Posted March 01, 2018
Last year I was surprised to learn that there is a wasp which makes honey, the “Mexican Honey Wasp.” Since this wasp is also present in Guatemala, we began looking for it.
Last week, while in a school in the remote mountains parallel to the Rio Cahabon, Guatemala (donating educational material to the teachers to utilize for the primary school Q’eqchi’ Mayan children), one of the teachers said that the wasps I was photographing were actually honey producers.
This is the second time this year that local people have said there were more than one kind of honey wasp. Snag is that other than the well known Mexican honey wasp there is not much on the Internet to allow us to easily identify the other species.

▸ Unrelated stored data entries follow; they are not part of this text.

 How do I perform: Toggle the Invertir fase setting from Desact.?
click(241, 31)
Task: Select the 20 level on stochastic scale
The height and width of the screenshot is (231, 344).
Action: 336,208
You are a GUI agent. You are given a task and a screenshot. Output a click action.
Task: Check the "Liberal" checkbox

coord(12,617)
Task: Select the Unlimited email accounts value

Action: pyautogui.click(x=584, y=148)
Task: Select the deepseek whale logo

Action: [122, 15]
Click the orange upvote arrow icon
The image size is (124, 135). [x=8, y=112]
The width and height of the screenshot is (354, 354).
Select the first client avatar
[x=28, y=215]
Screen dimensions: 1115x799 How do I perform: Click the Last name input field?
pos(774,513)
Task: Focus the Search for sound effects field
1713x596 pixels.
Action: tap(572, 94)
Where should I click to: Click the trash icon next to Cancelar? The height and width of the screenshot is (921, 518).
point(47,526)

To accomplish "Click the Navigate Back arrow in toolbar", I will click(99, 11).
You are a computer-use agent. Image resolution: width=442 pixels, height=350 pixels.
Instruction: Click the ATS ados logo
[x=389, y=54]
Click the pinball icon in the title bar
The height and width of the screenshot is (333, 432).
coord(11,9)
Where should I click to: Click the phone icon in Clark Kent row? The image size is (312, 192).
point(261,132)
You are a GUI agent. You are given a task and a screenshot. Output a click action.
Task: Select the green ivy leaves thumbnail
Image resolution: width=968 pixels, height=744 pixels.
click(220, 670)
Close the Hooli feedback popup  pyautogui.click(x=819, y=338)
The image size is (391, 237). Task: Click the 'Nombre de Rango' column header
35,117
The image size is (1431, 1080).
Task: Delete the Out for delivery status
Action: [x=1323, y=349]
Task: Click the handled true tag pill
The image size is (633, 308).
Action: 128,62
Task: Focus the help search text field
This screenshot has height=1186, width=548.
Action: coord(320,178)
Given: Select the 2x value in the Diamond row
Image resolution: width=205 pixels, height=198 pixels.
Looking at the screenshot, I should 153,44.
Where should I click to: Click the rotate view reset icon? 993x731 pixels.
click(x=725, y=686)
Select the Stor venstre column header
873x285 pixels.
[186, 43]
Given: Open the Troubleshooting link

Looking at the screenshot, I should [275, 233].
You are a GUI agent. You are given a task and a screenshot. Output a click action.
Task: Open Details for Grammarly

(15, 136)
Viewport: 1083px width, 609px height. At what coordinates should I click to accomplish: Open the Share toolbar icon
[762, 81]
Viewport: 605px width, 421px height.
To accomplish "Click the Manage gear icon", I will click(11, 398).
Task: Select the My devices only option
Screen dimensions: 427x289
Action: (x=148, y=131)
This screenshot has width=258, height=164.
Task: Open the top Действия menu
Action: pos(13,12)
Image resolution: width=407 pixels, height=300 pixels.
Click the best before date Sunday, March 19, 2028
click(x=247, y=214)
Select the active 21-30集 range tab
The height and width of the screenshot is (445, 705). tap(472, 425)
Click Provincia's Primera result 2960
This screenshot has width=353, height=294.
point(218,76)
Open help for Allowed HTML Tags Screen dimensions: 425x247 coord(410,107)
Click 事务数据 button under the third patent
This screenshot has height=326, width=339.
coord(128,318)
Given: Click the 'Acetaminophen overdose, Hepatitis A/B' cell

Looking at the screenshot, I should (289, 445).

We are studying pollinators of the plants of Mesoamerica: bees, wasps, beetles, flies, and mammals. We have now photographed male mosquitos several times on the same flowers as bees and wasps in our FLAAR Mayan Ethnobotanical Research Garden around our office.
We look forward to contributing to knowledge of honey wasps that are native to Guatemala.

In this photo the lighting angle allows you to see the remains of the honey cells of an earlier nest. The earlier nest was probably knocked off months ago (and then the wasps returned to build their new nest to the right side of the remains of the destroyed nest).
These particular wasps are capable of stinging but the school teacher said they do not sting anywhere near as frequently as other species of wasps.
In other words, it is polite not to destroy their nests.